> **Written request 1**
In the records, from the start through the line that contains "pyautogui.click(x=554, y=125)", change "computer-use agent" to "desktop helper" everywhere and leave everything else the same. Give back only those lines, without the pictures.

> **Passage to read**
(begin)
Thorsteinson Sigurdson, Shirley

By Shirley Sigurdson (nee Thorsteinson)

My family’s story is similar to many others: poverty, tragedy, hard work, and hope for a better life in Canada than that which they left behind in Iceland.

My maternal grandmother, Emmy Agusta Anderson’s (b. Aug 15, 1883), parents came to Canada between 1876 and 1881, and first homesteaded at Árnastaðir in the Arnes district, then moved to Sand River on the east side of Lake Winnipeg where Emmy was born in 1883. Árni Andrésson was from Bægistaðir in Öxnadalur, and her mother Sigriður Albina Árnadóttir was from Skógar in Kelduhverfi. The family moved to Poplar Park in 1889.

My maternal grandfather Sveinbjörn Vigfusson Holm (b. at Ytri-Hlíð in Vopnafjörður, 1874), whose first wife, Björg Benediktsdóttir, was Árni’s niece, came to Canada in 1903. Sveinbjörn and Björg ran dairy farms on the edge of Winnipeg until Björg died in 1910. Sveinbjörn moved to Poplar Park and married Emmy in 1912. My mother Björgveig was born there in 1913. In 1921 the family moved again to Husavik establishing another dairy farm called Skínandi. After her parents’ early deaths in 1935 and 1936, my mother and her next eldest brother Arnor ran the farm with the help of younger brothers Julius and Andres. A year after Arnor married, my mother married my dad, Edward Thorsteinson, and, in 1937, moved to Hólmur, also in Husavik.
(end)
> **Written request 2**
Print the part of the family history from "Thorsteinson Sigurdson, Shirley" to "Park in 1889.".

> **The input**
(begin)
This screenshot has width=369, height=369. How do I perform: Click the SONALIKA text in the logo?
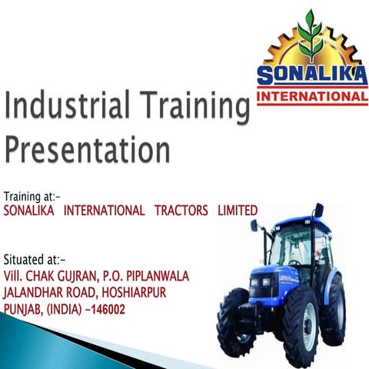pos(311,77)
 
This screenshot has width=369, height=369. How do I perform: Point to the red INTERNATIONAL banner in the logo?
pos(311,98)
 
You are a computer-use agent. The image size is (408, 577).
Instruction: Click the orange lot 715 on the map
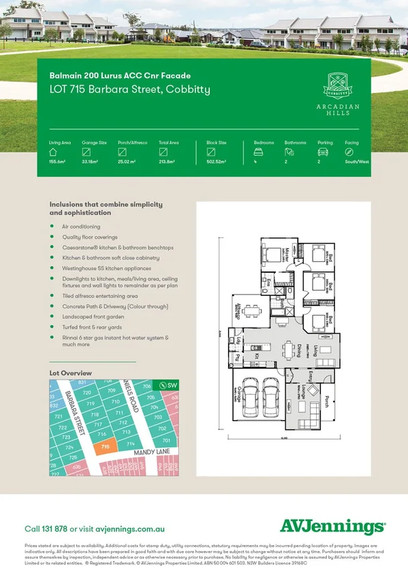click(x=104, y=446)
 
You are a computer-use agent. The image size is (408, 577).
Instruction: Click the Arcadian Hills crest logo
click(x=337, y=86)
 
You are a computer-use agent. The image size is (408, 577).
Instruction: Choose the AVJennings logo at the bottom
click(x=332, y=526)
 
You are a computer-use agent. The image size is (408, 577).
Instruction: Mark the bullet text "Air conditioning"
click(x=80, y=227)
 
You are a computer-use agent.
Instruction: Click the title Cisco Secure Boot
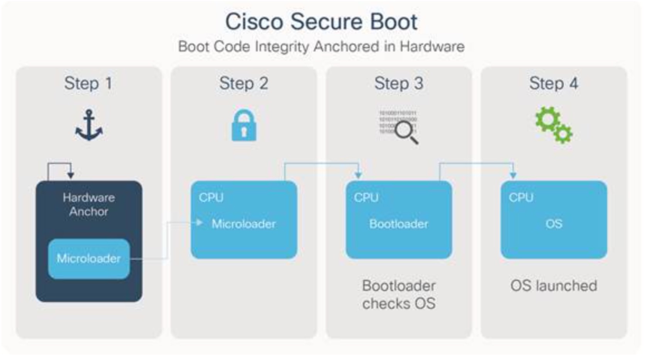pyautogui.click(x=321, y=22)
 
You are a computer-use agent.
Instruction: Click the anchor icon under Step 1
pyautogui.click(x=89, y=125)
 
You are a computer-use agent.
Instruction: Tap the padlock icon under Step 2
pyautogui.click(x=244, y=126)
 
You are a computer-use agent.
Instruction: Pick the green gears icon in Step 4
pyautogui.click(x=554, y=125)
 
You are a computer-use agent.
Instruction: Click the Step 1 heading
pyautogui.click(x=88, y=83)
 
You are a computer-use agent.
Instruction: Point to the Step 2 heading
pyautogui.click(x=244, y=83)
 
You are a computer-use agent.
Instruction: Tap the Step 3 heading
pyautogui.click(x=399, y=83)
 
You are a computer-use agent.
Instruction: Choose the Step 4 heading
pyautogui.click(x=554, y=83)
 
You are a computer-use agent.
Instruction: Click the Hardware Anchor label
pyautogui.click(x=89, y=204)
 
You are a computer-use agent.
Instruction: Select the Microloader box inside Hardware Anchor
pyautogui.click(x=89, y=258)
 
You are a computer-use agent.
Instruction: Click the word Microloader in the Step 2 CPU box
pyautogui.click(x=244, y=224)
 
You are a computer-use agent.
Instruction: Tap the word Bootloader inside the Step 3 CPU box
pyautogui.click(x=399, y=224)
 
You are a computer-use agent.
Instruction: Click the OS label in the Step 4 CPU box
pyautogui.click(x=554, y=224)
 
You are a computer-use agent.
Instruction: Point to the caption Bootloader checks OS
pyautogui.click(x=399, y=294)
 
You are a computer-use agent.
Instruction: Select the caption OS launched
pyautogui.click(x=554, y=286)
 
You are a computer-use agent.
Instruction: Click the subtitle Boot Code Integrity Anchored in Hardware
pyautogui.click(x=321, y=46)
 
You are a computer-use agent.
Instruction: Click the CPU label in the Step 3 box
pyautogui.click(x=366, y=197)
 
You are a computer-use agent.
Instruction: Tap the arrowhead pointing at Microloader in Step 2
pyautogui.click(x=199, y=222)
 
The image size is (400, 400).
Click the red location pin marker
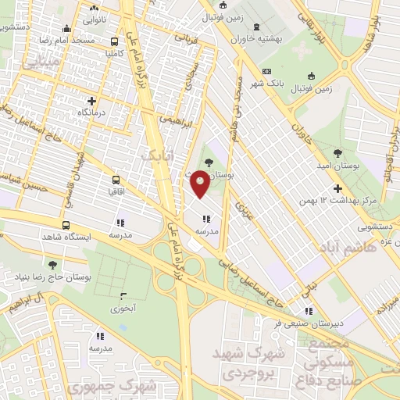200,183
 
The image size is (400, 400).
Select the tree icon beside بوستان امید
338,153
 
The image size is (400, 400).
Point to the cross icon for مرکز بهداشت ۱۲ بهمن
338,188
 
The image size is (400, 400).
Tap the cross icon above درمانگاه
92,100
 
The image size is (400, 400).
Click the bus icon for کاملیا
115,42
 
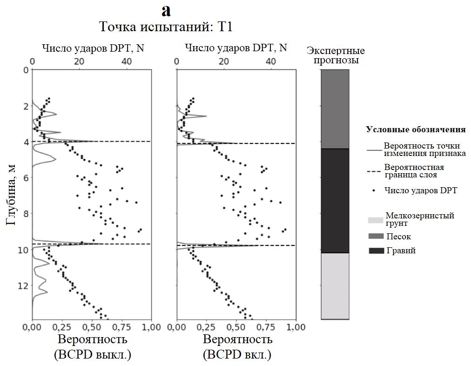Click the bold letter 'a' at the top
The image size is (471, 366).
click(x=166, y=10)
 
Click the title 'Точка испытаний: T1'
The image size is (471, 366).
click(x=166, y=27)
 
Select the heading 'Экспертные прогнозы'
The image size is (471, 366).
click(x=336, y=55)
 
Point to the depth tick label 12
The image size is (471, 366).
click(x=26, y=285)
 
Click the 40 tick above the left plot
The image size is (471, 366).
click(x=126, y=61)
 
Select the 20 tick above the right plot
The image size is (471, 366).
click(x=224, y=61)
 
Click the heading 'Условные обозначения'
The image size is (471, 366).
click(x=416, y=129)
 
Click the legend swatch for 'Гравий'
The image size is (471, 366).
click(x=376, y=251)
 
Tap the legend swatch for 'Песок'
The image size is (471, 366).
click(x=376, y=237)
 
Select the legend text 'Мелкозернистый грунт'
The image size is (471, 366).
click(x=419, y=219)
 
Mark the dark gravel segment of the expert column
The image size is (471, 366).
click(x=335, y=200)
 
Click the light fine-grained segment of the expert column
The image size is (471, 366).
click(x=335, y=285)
(end)
> **Final result 1**
This screenshot has width=369, height=369. How do I perform: Click the SONALIKA text in the logo?
pos(311,77)
 
This screenshot has width=369, height=369. How do I perform: Point to the red INTERNATIONAL banner in the logo?
pos(311,98)
 
You are a desktop helper. The image size is (408, 577).
Instruction: Click the orange lot 715 on the map
click(x=104, y=446)
 
You are a desktop helper. The image size is (408, 577).
Instruction: Click the Arcadian Hills crest logo
click(x=337, y=86)
 
You are a desktop helper. The image size is (408, 577).
Instruction: Choose the AVJennings logo at the bottom
click(x=332, y=526)
 
You are a desktop helper. The image size is (408, 577).
Instruction: Mark the bullet text "Air conditioning"
click(x=80, y=227)
 
You are a desktop helper.
Instruction: Click the title Cisco Secure Boot
pyautogui.click(x=321, y=22)
 
You are a desktop helper.
Instruction: Click the anchor icon under Step 1
pyautogui.click(x=89, y=125)
 
You are a desktop helper.
Instruction: Tap the padlock icon under Step 2
pyautogui.click(x=244, y=126)
 
You are a desktop helper.
Instruction: Pick the green gears icon in Step 4
pyautogui.click(x=554, y=125)

> **Final result 2**
Thorsteinson Sigurdson, Shirley

By Shirley Sigurdson (nee Thorsteinson)

My family’s story is similar to many others: poverty, tragedy, hard work, and hope for a better life in Canada than that which they left behind in Iceland.

My maternal grandmother, Emmy Agusta Anderson’s (b. Aug 15, 1883), parents came to Canada between 1876 and 1881, and first homesteaded at Árnastaðir in the Arnes district, then moved to Sand River on the east side of Lake Winnipeg where Emmy was born in 1883. Árni Andrésson was from Bægistaðir in Öxnadalur, and her mother Sigriður Albina Árnadóttir was from Skógar in Kelduhverfi. The family moved to Poplar Park in 1889.